Court Opinion

ID: 9455288
Source: CourtListenerOpinion
Date Created: 2023-08-04 19:17:36.765995+00
Date Added: 2024-06-11T17:34:32.439586
License: Public Domain

WATERMAN, Circuit Judge
(dissenting).
I, too, would remand to the district court. Unlike my brothers, however, who mandate that the court below award pre-judgment interest and add the computed amount to the district court judgment order, I would remand for an enlargement of the record.

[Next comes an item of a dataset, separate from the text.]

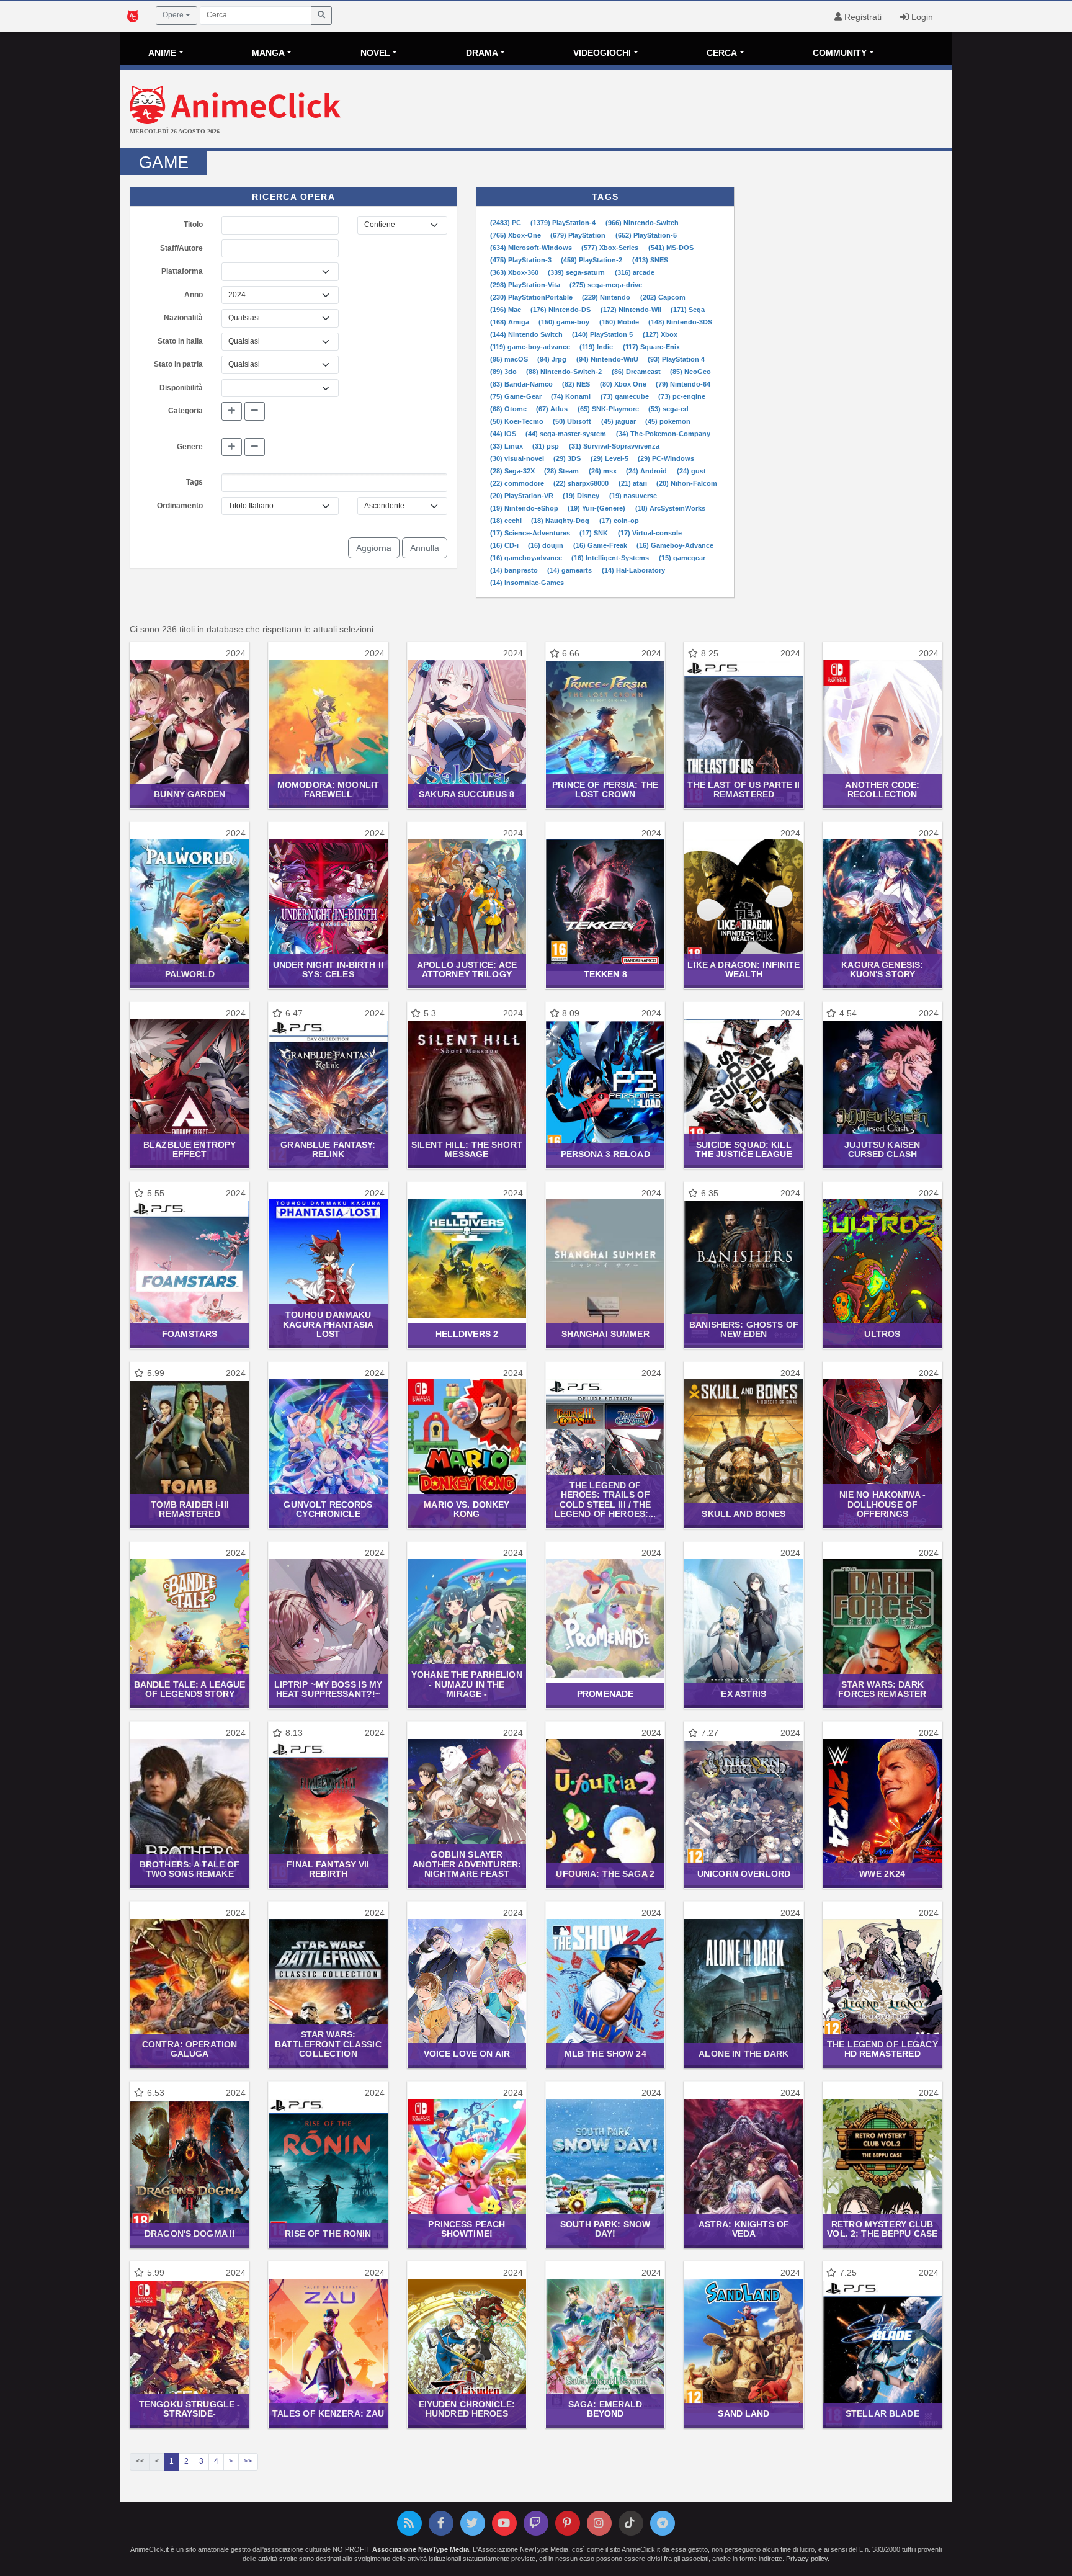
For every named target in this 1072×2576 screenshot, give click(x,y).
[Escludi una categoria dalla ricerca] (254, 411)
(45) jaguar (619, 421)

From the record before us certain un-controvertible facts appear. At pre-trial conferences in the presence of the judge the defendant made an offer to dispose of the case for a sum certain which the plaintiff accepted. It was agreed that this sum would be incorporated into a consent judgment order. The plaintiff claimed there should also be an award of pre-judgment interest in addition to the offered and accepted sum. The defendant claimed the offered and accepted sum had the effect of an accord and that no prejudgment interest should be awarded. The experienced trial judge asked for and received memoranda on the point, and thereafter in colloquy *1186with counsel explained defendant’s position as he understood it:
The Court: I think what [defense counsel] is trying to say is that any matter which is disposed of amicably, as it were, a disposition in lieu of trial — it is really not important or significant what characterization you place upon that kind of a disposition —generally speaking, by and large, unless the agreement and disposition includes interest and/or costs, as a rule both of those items are eliminated.
He then followed this summary with his own observation:
“That is generally the way these matters are handled.”
Soon after this colloquy plaintiff submitted a judgment order which set forth in separate paragraphs the agreed-upon breakdown of consented-to sums with respect to each of the three vessels. The preamble to these paragraphs contained the language “* * * and the Court further having considered the arguments of counsel with respect to the awarding of interest * * Each of the three paragraphs ended with the language “* * * with interest thereon at the rate of - per cent per an-num from_to the date of this Judgment amounting to the sum of $_; * * The judge struck from the submitted judgment order this latter language at each of the three places it occurred, and, two weeks after he had stated “That is generally the way these matters are handled,” he filed the order so submitted to him and so modified by him.
On the basis of these uncontrovertible facts it would seem that when it prepared its judgment order plaintiff had decided that, upon the facts and circumstances of this case, plaintiff would leave to the discretion of the admiralty judge not only the rate of interest to be ordered but the date or dates from which it was to be computed; and, indeed, whether any pre-judgment interest at all was to be allowed.
Even when the exercise of judicial discretion in the content of judgment orders filed in causes arising within the court’s admiralty jurisdiction is properly circumscribed by the rules of the substantive law, if libelant and respondent should by their conduct demonstrate beyond a peradventure of doubt a willingness to accept discretionary judicial action, I would think it arbitrary of an appellate court to override that willingness upon less than a full record.
Therefore, I would remand to the court below with instructions to enlarge this record by filing a written opinion in which the rationale of the denial of pre-judgment interest will be set forth.